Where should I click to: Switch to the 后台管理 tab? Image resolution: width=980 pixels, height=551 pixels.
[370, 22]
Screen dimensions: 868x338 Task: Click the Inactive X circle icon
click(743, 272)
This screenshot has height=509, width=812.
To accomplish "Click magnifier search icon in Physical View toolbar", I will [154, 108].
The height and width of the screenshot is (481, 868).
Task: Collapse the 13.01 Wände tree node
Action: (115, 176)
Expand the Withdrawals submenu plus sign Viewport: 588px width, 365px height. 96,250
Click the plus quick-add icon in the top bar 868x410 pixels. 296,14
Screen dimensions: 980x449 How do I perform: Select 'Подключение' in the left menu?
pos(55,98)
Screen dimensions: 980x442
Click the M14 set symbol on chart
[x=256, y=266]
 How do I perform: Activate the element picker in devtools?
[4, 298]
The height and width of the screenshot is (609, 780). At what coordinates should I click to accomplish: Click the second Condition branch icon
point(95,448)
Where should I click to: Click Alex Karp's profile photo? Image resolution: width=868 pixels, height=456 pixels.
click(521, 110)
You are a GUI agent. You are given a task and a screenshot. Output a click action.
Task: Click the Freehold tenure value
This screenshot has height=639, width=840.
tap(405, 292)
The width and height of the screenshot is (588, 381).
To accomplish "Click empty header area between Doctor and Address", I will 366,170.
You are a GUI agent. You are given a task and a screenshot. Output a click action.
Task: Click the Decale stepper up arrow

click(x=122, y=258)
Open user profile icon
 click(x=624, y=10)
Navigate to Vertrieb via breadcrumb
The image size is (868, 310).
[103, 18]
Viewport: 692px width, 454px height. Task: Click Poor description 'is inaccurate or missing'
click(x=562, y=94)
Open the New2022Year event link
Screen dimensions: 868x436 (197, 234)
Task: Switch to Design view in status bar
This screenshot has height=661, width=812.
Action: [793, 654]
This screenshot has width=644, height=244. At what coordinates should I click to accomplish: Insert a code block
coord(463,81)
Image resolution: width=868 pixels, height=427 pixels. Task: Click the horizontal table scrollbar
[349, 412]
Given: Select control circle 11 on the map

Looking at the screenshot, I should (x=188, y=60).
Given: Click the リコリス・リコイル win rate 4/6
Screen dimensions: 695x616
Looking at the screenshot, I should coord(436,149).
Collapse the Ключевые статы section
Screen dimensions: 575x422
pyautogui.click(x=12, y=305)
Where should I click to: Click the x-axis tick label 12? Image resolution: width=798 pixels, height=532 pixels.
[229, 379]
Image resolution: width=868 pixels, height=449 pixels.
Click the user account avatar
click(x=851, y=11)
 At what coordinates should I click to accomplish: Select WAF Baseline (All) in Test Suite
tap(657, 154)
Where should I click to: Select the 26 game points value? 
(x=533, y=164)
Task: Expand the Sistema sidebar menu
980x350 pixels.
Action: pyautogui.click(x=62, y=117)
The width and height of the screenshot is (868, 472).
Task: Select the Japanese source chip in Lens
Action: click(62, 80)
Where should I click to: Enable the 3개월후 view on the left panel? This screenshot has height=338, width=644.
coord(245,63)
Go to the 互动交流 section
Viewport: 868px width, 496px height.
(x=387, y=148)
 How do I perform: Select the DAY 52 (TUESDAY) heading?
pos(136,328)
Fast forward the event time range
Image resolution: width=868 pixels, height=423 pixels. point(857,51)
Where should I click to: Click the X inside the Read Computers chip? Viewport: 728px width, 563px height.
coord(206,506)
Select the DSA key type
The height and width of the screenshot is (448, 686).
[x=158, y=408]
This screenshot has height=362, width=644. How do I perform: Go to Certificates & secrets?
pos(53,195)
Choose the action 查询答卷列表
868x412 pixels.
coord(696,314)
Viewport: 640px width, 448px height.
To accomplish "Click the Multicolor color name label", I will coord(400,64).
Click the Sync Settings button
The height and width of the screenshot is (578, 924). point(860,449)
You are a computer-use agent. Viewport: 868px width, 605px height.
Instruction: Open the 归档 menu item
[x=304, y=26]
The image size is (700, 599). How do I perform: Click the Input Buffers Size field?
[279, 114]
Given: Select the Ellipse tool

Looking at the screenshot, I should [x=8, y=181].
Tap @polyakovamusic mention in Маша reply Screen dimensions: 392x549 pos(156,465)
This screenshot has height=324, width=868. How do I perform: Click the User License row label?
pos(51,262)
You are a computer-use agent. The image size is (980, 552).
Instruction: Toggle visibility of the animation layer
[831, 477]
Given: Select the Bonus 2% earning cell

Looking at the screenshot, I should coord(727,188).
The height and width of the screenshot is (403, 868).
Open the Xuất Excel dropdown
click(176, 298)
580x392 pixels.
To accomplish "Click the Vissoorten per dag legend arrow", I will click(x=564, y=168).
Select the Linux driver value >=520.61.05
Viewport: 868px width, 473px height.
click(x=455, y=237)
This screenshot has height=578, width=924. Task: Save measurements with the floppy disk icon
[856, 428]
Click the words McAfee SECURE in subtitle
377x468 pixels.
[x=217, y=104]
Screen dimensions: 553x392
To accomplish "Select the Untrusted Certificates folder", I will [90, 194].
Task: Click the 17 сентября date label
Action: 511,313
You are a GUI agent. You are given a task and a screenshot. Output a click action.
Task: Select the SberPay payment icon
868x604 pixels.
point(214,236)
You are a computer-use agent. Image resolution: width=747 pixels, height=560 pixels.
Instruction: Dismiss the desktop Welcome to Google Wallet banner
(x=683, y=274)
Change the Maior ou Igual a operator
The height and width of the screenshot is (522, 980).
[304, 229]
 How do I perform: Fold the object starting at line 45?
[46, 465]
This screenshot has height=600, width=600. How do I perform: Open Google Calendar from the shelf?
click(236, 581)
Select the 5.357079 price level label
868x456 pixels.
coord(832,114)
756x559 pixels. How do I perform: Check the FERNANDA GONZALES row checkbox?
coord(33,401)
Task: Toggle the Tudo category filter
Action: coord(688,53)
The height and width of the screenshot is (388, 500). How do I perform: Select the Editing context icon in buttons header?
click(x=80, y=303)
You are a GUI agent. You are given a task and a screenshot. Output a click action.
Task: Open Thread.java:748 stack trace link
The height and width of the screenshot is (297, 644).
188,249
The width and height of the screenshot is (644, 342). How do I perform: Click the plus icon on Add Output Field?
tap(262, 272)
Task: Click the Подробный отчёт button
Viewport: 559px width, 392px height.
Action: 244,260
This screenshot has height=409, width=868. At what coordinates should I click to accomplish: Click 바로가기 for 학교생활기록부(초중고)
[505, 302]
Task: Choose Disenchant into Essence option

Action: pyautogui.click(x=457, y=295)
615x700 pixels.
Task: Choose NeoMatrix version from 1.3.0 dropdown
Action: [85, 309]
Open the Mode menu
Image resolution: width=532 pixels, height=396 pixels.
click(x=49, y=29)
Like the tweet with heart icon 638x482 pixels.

────────────────────

## TASK STATEMENT:
Write down all of the records again, word for word.

## EXPECTED ANSWER:
Where should I click to: Switch to the 后台管理 tab? Image resolution: width=980 pixels, height=551 pixels.
[370, 22]
Screen dimensions: 868x338 Task: Click the Inactive X circle icon
click(743, 272)
This screenshot has height=509, width=812.
To accomplish "Click magnifier search icon in Physical View toolbar", I will [154, 108].
The height and width of the screenshot is (481, 868).
Task: Collapse the 13.01 Wände tree node
Action: (115, 176)
Expand the Withdrawals submenu plus sign Viewport: 588px width, 365px height. 96,250
Click the plus quick-add icon in the top bar 868x410 pixels. 296,14
Screen dimensions: 980x449 How do I perform: Select 'Подключение' in the left menu?
pos(55,98)
Screen dimensions: 980x442
Click the M14 set symbol on chart
[x=256, y=266]
 How do I perform: Activate the element picker in devtools?
[4, 298]
The height and width of the screenshot is (609, 780). At what coordinates should I click to accomplish: Click the second Condition branch icon
point(95,448)
Where should I click to: Click Alex Karp's profile photo? Image resolution: width=868 pixels, height=456 pixels.
click(521, 110)
You are a GUI agent. You are given a task and a screenshot. Output a click action.
Task: Click the Freehold tenure value
This screenshot has height=639, width=840.
tap(405, 292)
The width and height of the screenshot is (588, 381).
To accomplish "Click empty header area between Doctor and Address", I will 366,170.
You are a GUI agent. You are given a task and a screenshot. Output a click action.
Task: Click the Decale stepper up arrow

click(x=122, y=258)
Open user profile icon
 click(x=624, y=10)
Navigate to Vertrieb via breadcrumb
The image size is (868, 310).
[103, 18]
Viewport: 692px width, 454px height. Task: Click Poor description 'is inaccurate or missing'
click(x=562, y=94)
Open the New2022Year event link
Screen dimensions: 868x436 (197, 234)
Task: Switch to Design view in status bar
This screenshot has height=661, width=812.
Action: [793, 654]
This screenshot has width=644, height=244. At what coordinates should I click to accomplish: Insert a code block
coord(463,81)
Image resolution: width=868 pixels, height=427 pixels. Task: Click the horizontal table scrollbar
[349, 412]
Given: Select control circle 11 on the map

Looking at the screenshot, I should (x=188, y=60).
Given: Click the リコリス・リコイル win rate 4/6
Screen dimensions: 695x616
Looking at the screenshot, I should coord(436,149).
Collapse the Ключевые статы section
Screen dimensions: 575x422
pyautogui.click(x=12, y=305)
Where should I click to: Click the x-axis tick label 12? Image resolution: width=798 pixels, height=532 pixels.
[229, 379]
Image resolution: width=868 pixels, height=449 pixels.
Click the user account avatar
click(x=851, y=11)
 At what coordinates should I click to accomplish: Select WAF Baseline (All) in Test Suite
tap(657, 154)
Where should I click to: Select the 26 game points value? 
(x=533, y=164)
Task: Expand the Sistema sidebar menu
980x350 pixels.
Action: pyautogui.click(x=62, y=117)
The width and height of the screenshot is (868, 472).
Task: Select the Japanese source chip in Lens
Action: click(62, 80)
Where should I click to: Enable the 3개월후 view on the left panel? This screenshot has height=338, width=644.
coord(245,63)
Go to the 互动交流 section
Viewport: 868px width, 496px height.
(x=387, y=148)
 How do I perform: Select the DAY 52 (TUESDAY) heading?
pos(136,328)
Fast forward the event time range
Image resolution: width=868 pixels, height=423 pixels. point(857,51)
Where should I click to: Click the X inside the Read Computers chip? Viewport: 728px width, 563px height.
coord(206,506)
Select the DSA key type
The height and width of the screenshot is (448, 686).
[x=158, y=408]
This screenshot has height=362, width=644. How do I perform: Go to Certificates & secrets?
pos(53,195)
Choose the action 查询答卷列表
868x412 pixels.
coord(696,314)
Viewport: 640px width, 448px height.
To accomplish "Click the Multicolor color name label", I will coord(400,64).
Click the Sync Settings button
The height and width of the screenshot is (578, 924). point(860,449)
You are a computer-use agent. Viewport: 868px width, 605px height.
Instruction: Open the 归档 menu item
[x=304, y=26]
The image size is (700, 599). How do I perform: Click the Input Buffers Size field?
[279, 114]
Given: Select the Ellipse tool

Looking at the screenshot, I should [x=8, y=181].
Tap @polyakovamusic mention in Маша reply Screen dimensions: 392x549 pos(156,465)
This screenshot has height=324, width=868. How do I perform: Click the User License row label?
pos(51,262)
You are a computer-use agent. The image size is (980, 552).
Instruction: Toggle visibility of the animation layer
[831, 477]
Given: Select the Bonus 2% earning cell

Looking at the screenshot, I should coord(727,188).
The height and width of the screenshot is (403, 868).
Open the Xuất Excel dropdown
click(176, 298)
580x392 pixels.
To accomplish "Click the Vissoorten per dag legend arrow", I will click(x=564, y=168).
Select the Linux driver value >=520.61.05
Viewport: 868px width, 473px height.
click(x=455, y=237)
This screenshot has height=578, width=924. Task: Save measurements with the floppy disk icon
[856, 428]
Click the words McAfee SECURE in subtitle
377x468 pixels.
[x=217, y=104]
Screen dimensions: 553x392
To accomplish "Select the Untrusted Certificates folder", I will [90, 194].
Task: Click the 17 сентября date label
Action: 511,313
You are a GUI agent. You are given a task and a screenshot. Output a click action.
Task: Select the SberPay payment icon
868x604 pixels.
point(214,236)
You are a computer-use agent. Image resolution: width=747 pixels, height=560 pixels.
Instruction: Dismiss the desktop Welcome to Google Wallet banner
(x=683, y=274)
Change the Maior ou Igual a operator
The height and width of the screenshot is (522, 980).
[304, 229]
 How do I perform: Fold the object starting at line 45?
[46, 465]
This screenshot has height=600, width=600. How do I perform: Open Google Calendar from the shelf?
click(236, 581)
Select the 5.357079 price level label
868x456 pixels.
coord(832,114)
756x559 pixels. How do I perform: Check the FERNANDA GONZALES row checkbox?
coord(33,401)
Task: Toggle the Tudo category filter
Action: coord(688,53)
The height and width of the screenshot is (388, 500). How do I perform: Select the Editing context icon in buttons header?
click(x=80, y=303)
You are a GUI agent. You are given a task and a screenshot. Output a click action.
Task: Open Thread.java:748 stack trace link
The height and width of the screenshot is (297, 644).
188,249
The width and height of the screenshot is (644, 342). How do I perform: Click the plus icon on Add Output Field?
tap(262, 272)
Task: Click the Подробный отчёт button
Viewport: 559px width, 392px height.
Action: 244,260
This screenshot has height=409, width=868. At what coordinates should I click to accomplish: Click 바로가기 for 학교생활기록부(초중고)
[505, 302]
Task: Choose Disenchant into Essence option

Action: pyautogui.click(x=457, y=295)
615x700 pixels.
Task: Choose NeoMatrix version from 1.3.0 dropdown
Action: [85, 309]
Open the Mode menu
Image resolution: width=532 pixels, height=396 pixels.
click(x=49, y=29)
Like the tweet with heart icon 638x482 pixels.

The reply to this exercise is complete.